An aside in the euro is that markets continue to look to next week’s ECB meeting with expectations rife the PEPP will be expanded and extended. Madame Lagarde promised us things would change, and every speaker since, including the Latvian central bank President, who this morning explained that €500 billion more in the PEPP with a timing extension to mid-2022 would be acceptable, as would an extension in the maturity of TLTRO loans to 5 years. The point is that despite the confidence so many have that the dollar is destined to collapse next year, there is no way other central banks will allow that unimpeded.

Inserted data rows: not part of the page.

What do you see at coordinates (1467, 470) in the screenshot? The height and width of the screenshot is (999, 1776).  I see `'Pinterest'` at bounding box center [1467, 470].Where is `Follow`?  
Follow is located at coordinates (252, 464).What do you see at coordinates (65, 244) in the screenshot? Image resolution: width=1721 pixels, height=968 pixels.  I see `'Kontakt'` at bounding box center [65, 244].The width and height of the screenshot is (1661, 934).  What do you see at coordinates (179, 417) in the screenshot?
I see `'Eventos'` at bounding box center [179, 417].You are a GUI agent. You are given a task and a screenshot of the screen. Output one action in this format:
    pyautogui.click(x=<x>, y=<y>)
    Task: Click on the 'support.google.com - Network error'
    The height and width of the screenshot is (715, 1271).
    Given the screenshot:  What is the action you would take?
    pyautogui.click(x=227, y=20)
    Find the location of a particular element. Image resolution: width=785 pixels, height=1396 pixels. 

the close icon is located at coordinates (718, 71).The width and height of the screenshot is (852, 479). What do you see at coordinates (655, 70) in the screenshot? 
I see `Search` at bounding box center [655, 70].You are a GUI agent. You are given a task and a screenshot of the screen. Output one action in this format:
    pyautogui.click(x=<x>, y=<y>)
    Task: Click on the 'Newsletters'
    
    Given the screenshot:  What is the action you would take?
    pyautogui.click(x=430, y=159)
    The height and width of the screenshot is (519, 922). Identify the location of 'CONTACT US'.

Back to markets, on the EMG slate, the situation is similar with more losers than gainers led by ZAR (-1.1%) and PLN (-0.6%). Of course, both these currencies saw stronger gains yesterday, so this seems to be a little catch-up price action. Actually, CLP (+0.65%) has opened stronger this morning, simply adding to yesterday’s gains without an obvious catalyst, while KRW(+0.5%) continues to benefitt from better than expected trade and GDP data.
On the data front, this morning brings ADP Employment (exp 430K) as well as the Beige Book this afternoon. As well, we will hear again from Chairman Powell, who in the Senate yesterday told us all that there needed to be more fiscal stimulus and that the Fed would do all they can to support the economy. Given this has been the message for the past six months, nobody can be surprised. However, one idea that seems to be developing is that the Fed could well announce purchases of longer dated bonds at their December meeting in two weeks’ time, which would certainly have an impact on the bond market, and would be seen as easier money, thus likely impact the dollar as well. When he speaks to the House today, don’t look for anything new.
All told, today is a breather. Clearly momentum is for a weaker dollar right now, but I continue to believe these are excellent levels for receivables hedgers to act.